Average aerosol composition during the studied period yielded (arithmetic mean~± standard deviation) 4.81 ± 3.05, 3.26 ± 2.10, 0.30 ± 0.27, 0.52 ± 0.32, 0.37 ± 0.21 and 0.04 ± 0.04 μg m−3 for organics, BC, NH4, SO4, NO3 and Cl, respectively. Particle number concentration was 12 813 ± 5350 cm−3, with a dominant nucleation mode. CCN concentrations were on average 1090 ± 328 and 3570 ± 1695 cm−3 at SS = 0.23% and SS = 1.13%, respectively.

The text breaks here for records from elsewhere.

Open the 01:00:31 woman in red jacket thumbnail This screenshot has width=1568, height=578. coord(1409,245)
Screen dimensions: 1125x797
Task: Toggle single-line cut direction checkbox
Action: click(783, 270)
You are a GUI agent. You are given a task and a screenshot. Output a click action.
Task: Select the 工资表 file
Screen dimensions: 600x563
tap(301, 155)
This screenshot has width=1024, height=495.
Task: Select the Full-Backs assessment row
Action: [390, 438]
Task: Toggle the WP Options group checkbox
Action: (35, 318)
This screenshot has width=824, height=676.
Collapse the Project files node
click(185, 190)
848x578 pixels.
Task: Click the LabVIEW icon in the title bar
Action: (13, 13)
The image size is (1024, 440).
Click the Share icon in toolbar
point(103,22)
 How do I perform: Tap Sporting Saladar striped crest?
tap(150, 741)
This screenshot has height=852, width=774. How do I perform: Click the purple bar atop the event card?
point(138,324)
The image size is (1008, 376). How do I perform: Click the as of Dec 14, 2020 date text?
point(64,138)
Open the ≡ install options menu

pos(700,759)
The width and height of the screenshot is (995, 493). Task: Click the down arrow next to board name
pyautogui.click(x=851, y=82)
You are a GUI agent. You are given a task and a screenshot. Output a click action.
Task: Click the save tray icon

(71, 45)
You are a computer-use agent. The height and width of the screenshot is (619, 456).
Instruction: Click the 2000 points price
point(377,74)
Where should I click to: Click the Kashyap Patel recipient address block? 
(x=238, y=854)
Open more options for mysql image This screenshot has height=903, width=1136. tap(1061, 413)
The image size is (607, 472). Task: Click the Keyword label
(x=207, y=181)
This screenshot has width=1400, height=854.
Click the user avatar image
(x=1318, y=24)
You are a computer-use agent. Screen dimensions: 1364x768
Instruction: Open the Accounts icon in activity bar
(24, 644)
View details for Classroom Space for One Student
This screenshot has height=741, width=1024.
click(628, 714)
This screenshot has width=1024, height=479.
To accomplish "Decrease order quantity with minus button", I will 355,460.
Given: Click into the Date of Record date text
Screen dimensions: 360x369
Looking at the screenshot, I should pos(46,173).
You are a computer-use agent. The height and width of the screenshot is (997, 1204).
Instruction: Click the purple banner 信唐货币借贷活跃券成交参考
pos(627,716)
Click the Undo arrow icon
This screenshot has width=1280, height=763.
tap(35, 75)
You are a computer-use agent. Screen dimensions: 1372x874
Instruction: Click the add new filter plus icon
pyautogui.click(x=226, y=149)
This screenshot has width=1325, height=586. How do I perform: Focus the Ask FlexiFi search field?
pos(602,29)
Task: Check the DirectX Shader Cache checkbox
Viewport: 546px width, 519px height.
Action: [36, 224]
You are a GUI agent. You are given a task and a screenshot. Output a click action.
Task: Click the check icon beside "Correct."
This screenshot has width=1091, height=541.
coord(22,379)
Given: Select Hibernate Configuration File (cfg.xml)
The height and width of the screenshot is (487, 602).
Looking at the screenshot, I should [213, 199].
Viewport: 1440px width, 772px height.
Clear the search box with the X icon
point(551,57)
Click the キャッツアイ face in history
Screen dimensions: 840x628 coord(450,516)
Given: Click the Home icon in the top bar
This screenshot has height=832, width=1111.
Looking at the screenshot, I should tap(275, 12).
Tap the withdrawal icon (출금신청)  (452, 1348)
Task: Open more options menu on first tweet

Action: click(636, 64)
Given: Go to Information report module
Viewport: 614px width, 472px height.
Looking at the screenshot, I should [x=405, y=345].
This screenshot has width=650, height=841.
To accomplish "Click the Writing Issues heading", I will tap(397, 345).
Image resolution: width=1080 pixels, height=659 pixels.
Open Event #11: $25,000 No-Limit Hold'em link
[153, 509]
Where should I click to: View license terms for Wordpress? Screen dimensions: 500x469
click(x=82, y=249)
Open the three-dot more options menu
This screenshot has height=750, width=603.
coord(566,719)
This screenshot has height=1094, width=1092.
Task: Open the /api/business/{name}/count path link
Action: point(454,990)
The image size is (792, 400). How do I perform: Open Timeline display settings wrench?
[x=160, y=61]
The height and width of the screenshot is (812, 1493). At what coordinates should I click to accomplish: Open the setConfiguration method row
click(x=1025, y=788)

Results show an increase in aerosol hygroscopicity in the afternoon as a result of aerosol photochemical processing, leading to an enhancement of both organic and inorganic secondary aerosols in the atmosphere, as well as an increase in aerosol average diameter.
Considering the bulk composition alone, observed CCN concentrations were substantially overpredicted when compared with the Köhler theory (44.1 ± 47.9% at 0.23% supersaturation and 91.4 ± 40.3% at 1.13% supersaturation). Overall, the impact of composition on the calculated CCN concentration (NCCN) decreases with decreasing supersaturation, partially because using bulk composition introduces less bias for large diameters and lower critical supersaturations, defined as the supersaturation at which the cloud droplet activation will take place. Results suggest that the consideration of only inorganic fraction improves the calculated NCCN.
Introducing a size-dependent chemical composition based on filter measurements from previous campaigns has considerably improved simulated values for NCCN (average overprediction error 14.8 ± 38.6% at 0.23% supersaturation and 3.6 ± 21.6% at 1.13% supersaturation). This study provides the first insight on aerosol real-time composition and hygroscopicity at a site strongly impacted by emissions of a unique vehicular fleet due to the extensive biofuel usage.